Skip to main content

Parameters - working with secrets

We use the ‘parameters’ feature to securely store ‘secrets’ in the Analytical Platform.

This page describes how to use parameters and compares it with other ways of storing secrets. It’s important that we store secrets securely to protect from data breaches or tampering, and protect computing resources from misuse or loss.

In this context, secrets include:

  • passwords
  • API keys
  • database connection strings
  • encryption keys
  • tokens

Secrets should not be stored in code, even if the GitHub repository is private. See the GitHub repos section for further information.

About parameters

Parameters are the preferred method of storing secrets in the Analytical Platform for Airflow pipelines. Analytical Platform uses AWS Parameter Store to store the parameters in an encrypted form.

Storing a parameter

Parameters have their own tab in the Control Panel where you can view, create and delete your parameters.

When adding a parameter the full name stored in AWS Parameter Store uses the following format: /alpha/airflow/$IAM_ROLE_NAME/secrets/$KEY.

The value of the parameter is always stored as a SecureString type.

Role name

Description: The IAM Role name for the Airflow pipeline that needs access to the secret. Airflow pipeline roles follow this pattern: airflow_$ENV_$PIPELINE.

Example: airflow_prod_example-pipeline

Key

Description: A name you can choose for this secret

Example: DB_PWD maps_api_key

Value

Description: The secret itself

Example: zzzzzzzzzzzz

Limitations

Currently a parameter can only be managed by the user that originally created it in Control Panel. This means that ownership of a parameter cannot be shared with or transferred to another user, for example, when moving to a new project. If you need to transfer the ownership of a parameter to another user, there are two methods:

  1. Ask the user to create a parameter with the same value in the control panel using a new key and update your code to refer to the new key.
  2. Ask an Analytical Platform administrator to manually change the ownership of the parameter in the control panel database.

Accessing a parameter

In Airflow, parameters are accessed using the AWS API, using the AWS SDK for the language your airflow pipeline uses.

When using Python, you may want to use either: - SSM Parameter Store https://github.com/christippett/ssm-parameter-store - Boto3 https://boto3.amazonaws.com/v1/documentation/api/latest/index.html

When using R we recommend using Paws https://www.paws-r-sdk.com/

Example: Airflow uses parameters

The example flights Airflow pipeline will access a remote database. We’ll set two parameters in the control panel:

  • Key: db_username Value: moj_flight_db_user Role_name: airflow_prod_flights
  • Key: db_password Value: G58aq&HF-FAKE-74PWtU Role_name: airflow_prod_flights

Add permissions to access these parameters to the role policy specified in the Airflow job’s airflow_prod_flights.yaml:

secrets: true

An Airflow job in Python can access the parameters using SSM Parameter Store. An example code snippet:

from ssm_parameter_store import EC2ParameterStore
store = EC2ParameterStore(region_name='eu-west-1')
parameters = store.get_parameters_by_path('/alpha/airflow/airflow_prod_flights/secrets/', strip_path=True, recursive=True)
db_username = parameters['db_username']
db_password = parameters['db_password']

An Airflow job in R can access the parameters using Paws which has methods to get individual parameters by name or all parameters by path. An example code snippet getting parameters by name:

db_username <- scv$get_parameter(Name = '/alpha/airflow/airflow_prod_flights/secrets/db_username', WithDecryption = TRUE)$Parameter$Value
db_password <- scv$get_parameter(Name = '/alpha/airflow/airflow_prod_flights/secrets/db_password', WithDecryption = TRUE)$Parameter$Value

S3 bucket

You can put a secret in a file in an S3 bucket. This allows you to control access from individual platform users, apps and Airflow.
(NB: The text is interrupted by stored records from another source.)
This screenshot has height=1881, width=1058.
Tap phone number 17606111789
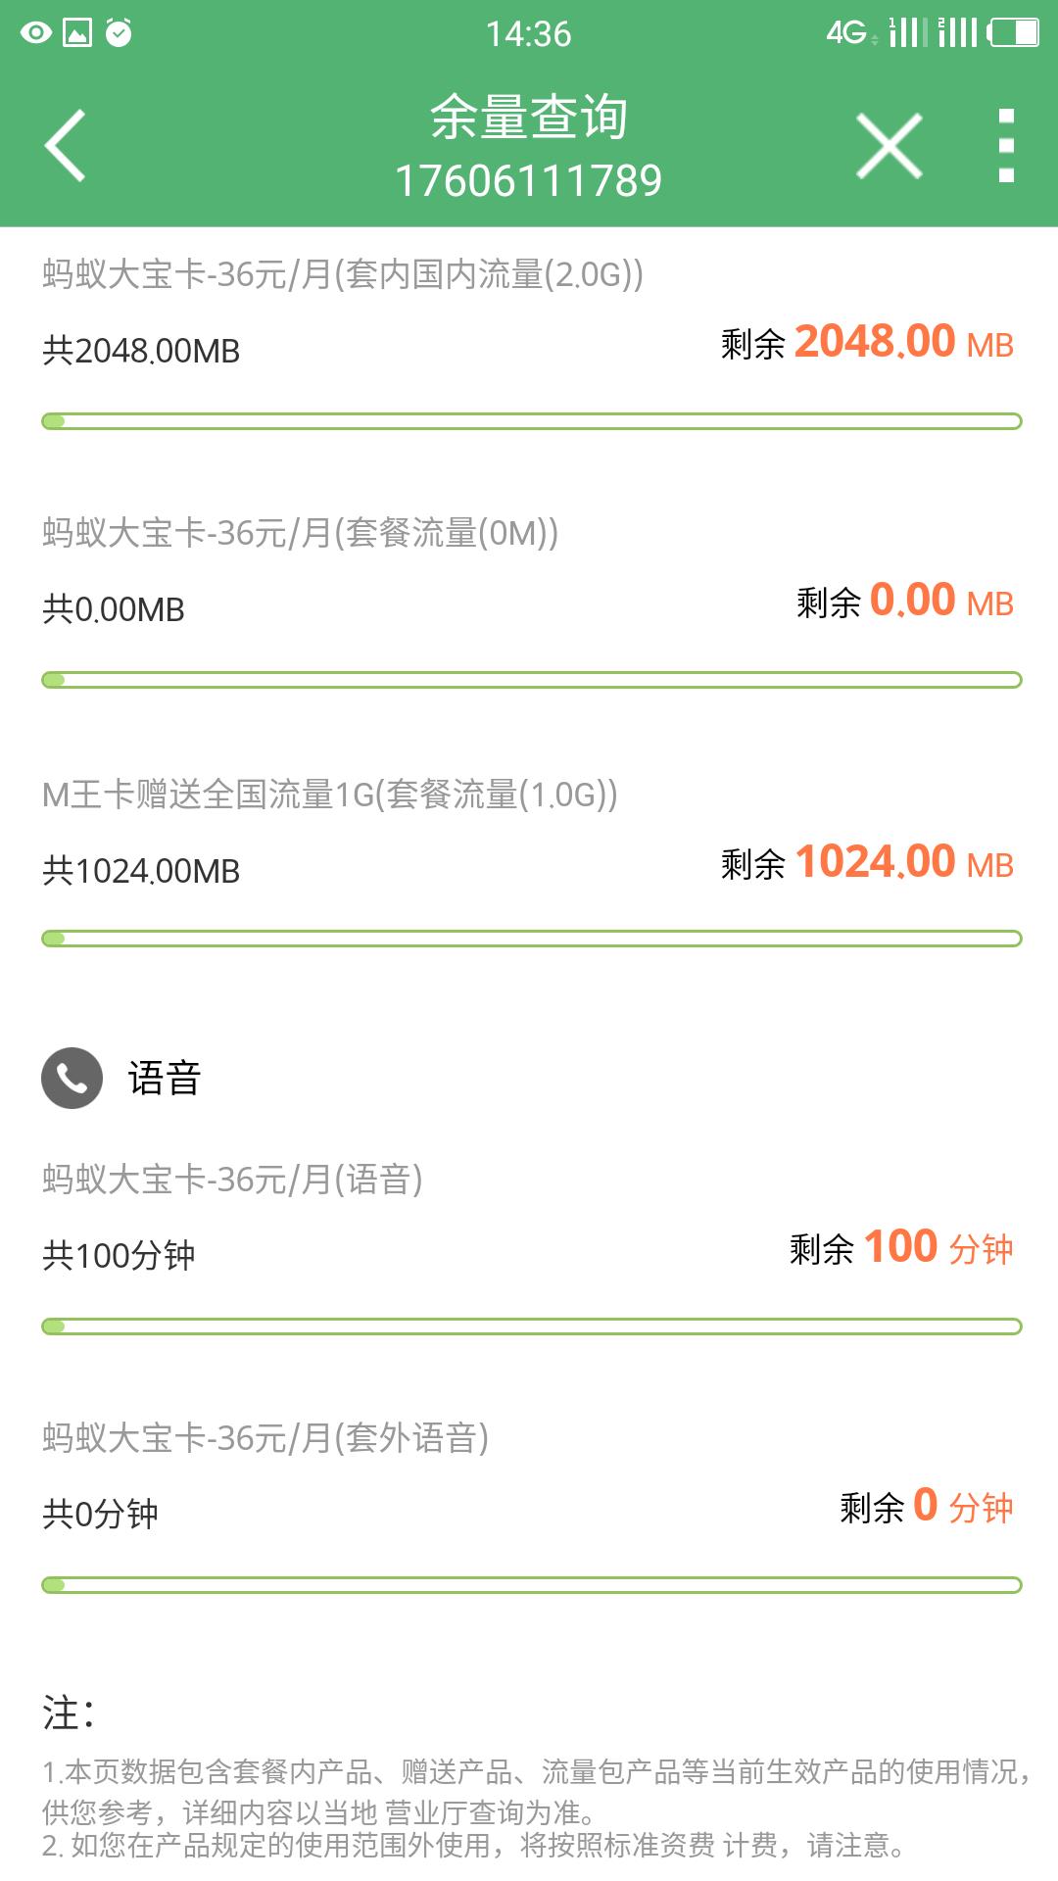(x=529, y=181)
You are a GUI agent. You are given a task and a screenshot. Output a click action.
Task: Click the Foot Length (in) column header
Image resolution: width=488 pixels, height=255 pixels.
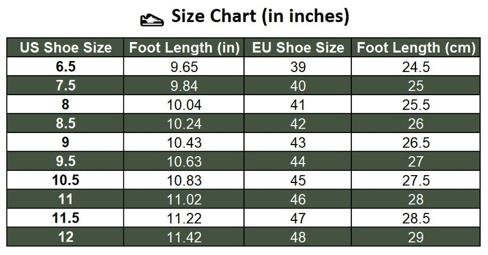coord(184,48)
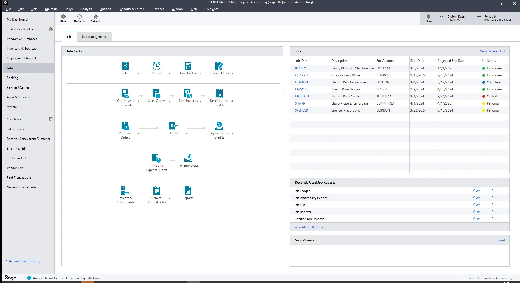This screenshot has height=283, width=520.
Task: Click the Quotes and Proposals icon
Action: (125, 94)
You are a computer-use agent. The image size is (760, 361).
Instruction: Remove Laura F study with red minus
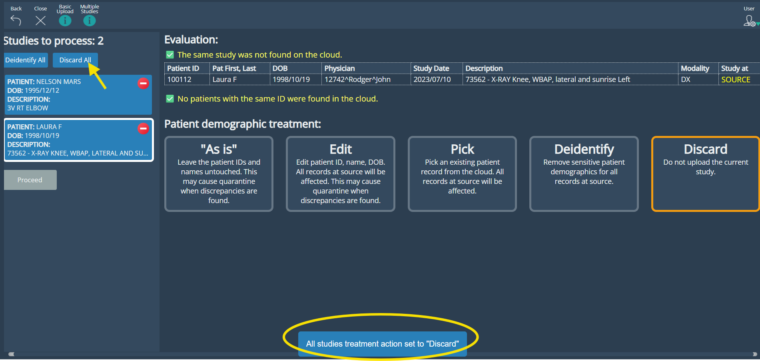[x=143, y=128]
However this may not be as quick to access or as convenient as using the Parameter Store. Also you may need different permissions for the secret file compared to your data, which means creating separate buckets.
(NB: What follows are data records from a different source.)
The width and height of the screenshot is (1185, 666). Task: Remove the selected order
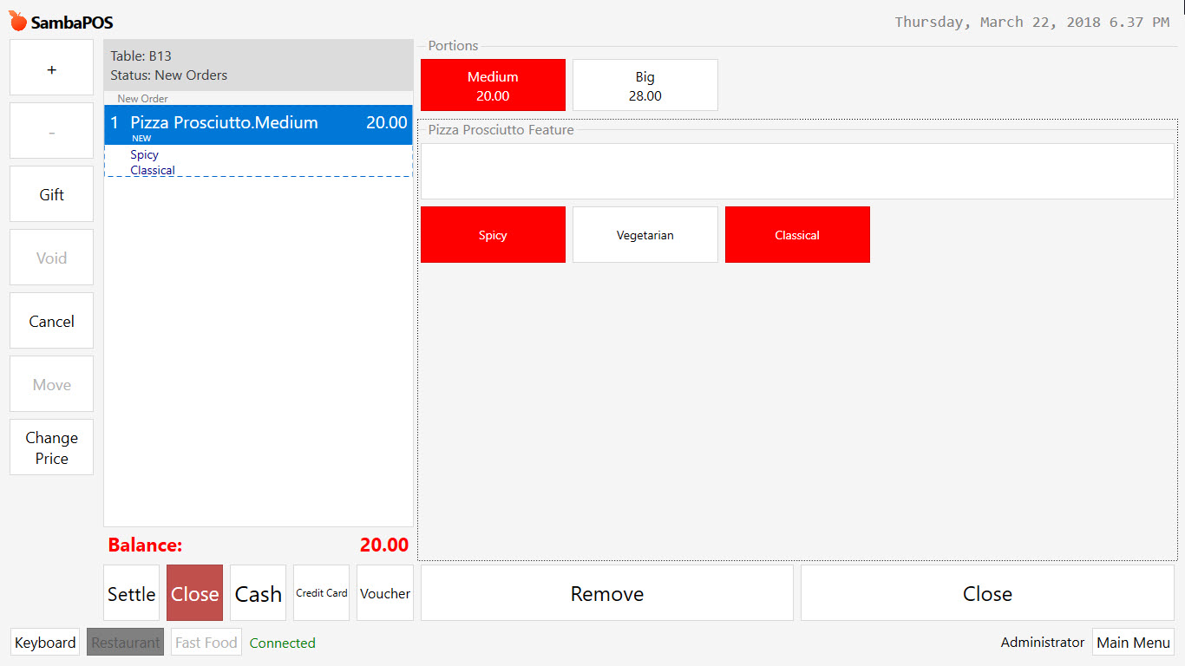pyautogui.click(x=606, y=593)
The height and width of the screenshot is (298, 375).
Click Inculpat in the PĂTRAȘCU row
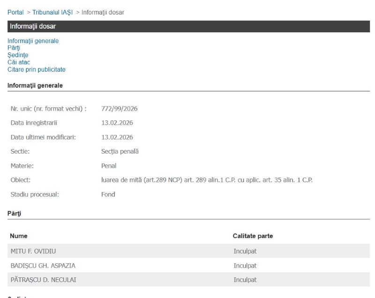(245, 280)
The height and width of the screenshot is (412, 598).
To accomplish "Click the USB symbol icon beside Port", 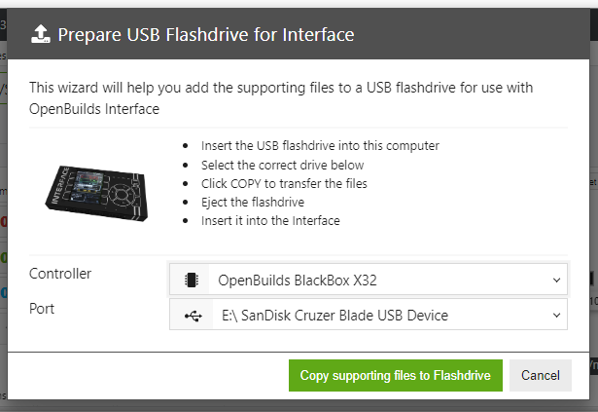I will tap(190, 315).

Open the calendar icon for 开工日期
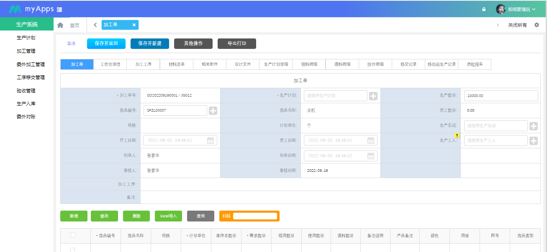click(x=211, y=140)
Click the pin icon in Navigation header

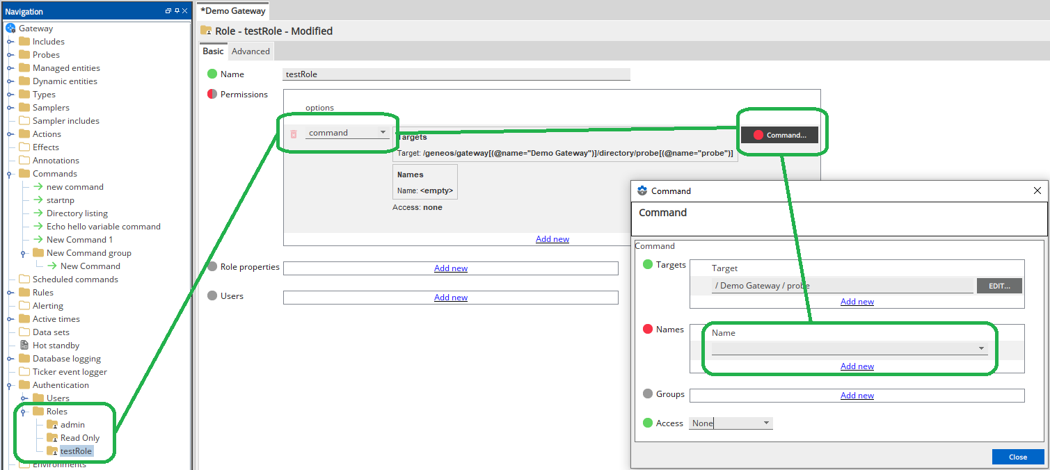pos(176,11)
Example: Airflow gets secret from S3

This example illustrates how an Airflow job might be setup to access a secret stored in a file in S3:

  1. Create secrets.json with these contents: {"username": "moj_scraper", "password": "G58aq&HF-FAKE-74PWtU"}
  2. Upload to bucket ‘alpha-dag-foo’.
  3. In your Airflow repo’s iam_policy.json add access to that bucket. See all instructions to Set up an Airflow pipeline
  4. In your pipeline’s Python code, get the secret with s3_utils:

secrets = s3_utils.read_json_from_s3(
        "alpha-dag-foo/secrets.json"
    )
username = secrets['username']
password = secrets['password']

A file which is not committed to git

You can store a secret in a file in your Analytical Platform home directory, just don’t add it to a git repo. When you work in RStudio or JupyterLab and start off exploring an API or other external service, this will often be sufficient. You could read in a secret in Python like this:

    with open('../secrets/api_key.txt', 'r') as file:
        api_key = file.read()

The key risk that you need to manage is the chance of accidentally adding the file with the secret to your git repository. You could add the filename to a .gitignore file, but it’s probably more reliable if you store it in a directory outside the repository entirely.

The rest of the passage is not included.